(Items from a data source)
== Segment start ==

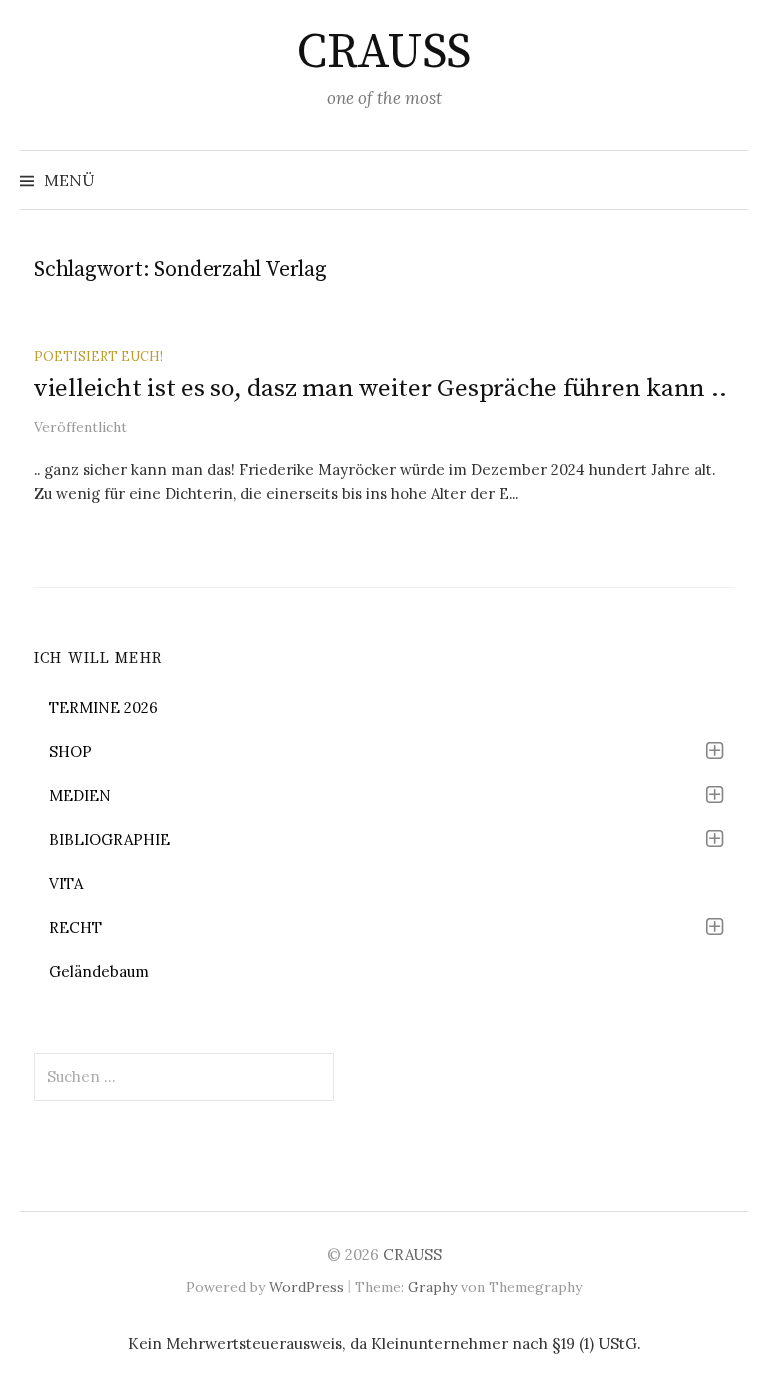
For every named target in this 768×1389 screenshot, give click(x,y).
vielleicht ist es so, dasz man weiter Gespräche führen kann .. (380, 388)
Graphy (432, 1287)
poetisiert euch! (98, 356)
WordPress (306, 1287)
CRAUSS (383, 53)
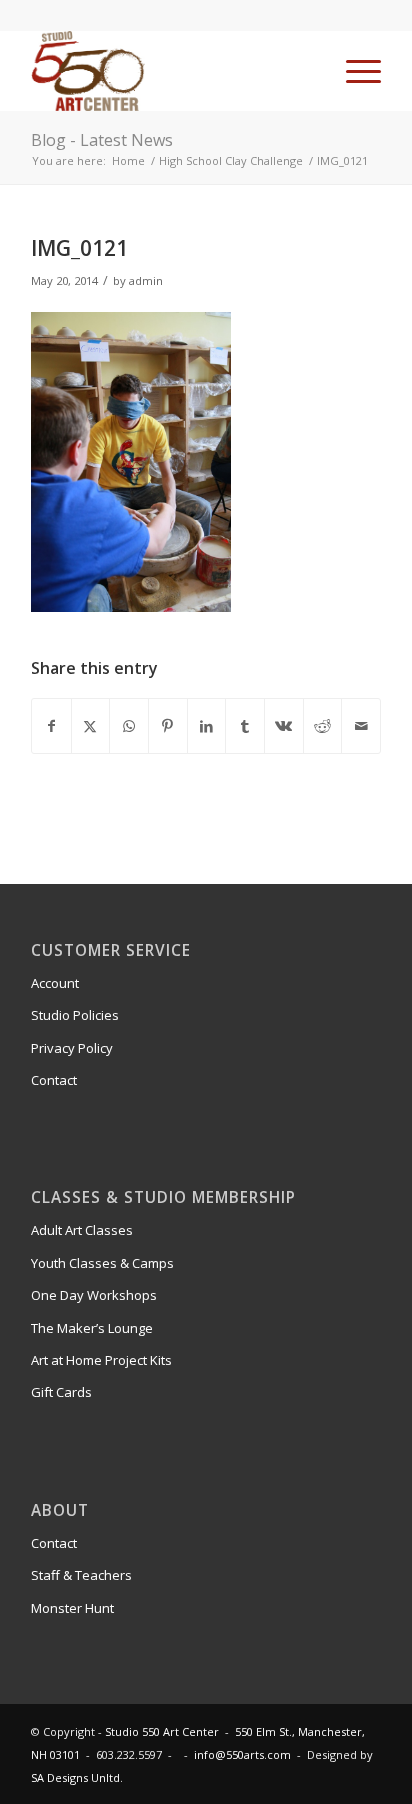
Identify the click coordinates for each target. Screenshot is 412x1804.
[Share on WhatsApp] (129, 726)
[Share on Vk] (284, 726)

== Segment end ==

TASK OBJECTIVE
Leave out the pictures and reproduce the rest of the records exactly.

SOLUTION FOR THIS PROBLEM
For every named target in this 768×1389 screenshot, give click(x,y).
vielleicht ist es so, dasz man weiter Gespräche führen kann .. (380, 388)
Graphy (432, 1287)
poetisiert euch! (98, 356)
WordPress (306, 1287)
CRAUSS (383, 53)
Identify the click coordinates for each target. Screenshot is 412x1804.
[Share on WhatsApp] (129, 726)
[Share on Vk] (284, 726)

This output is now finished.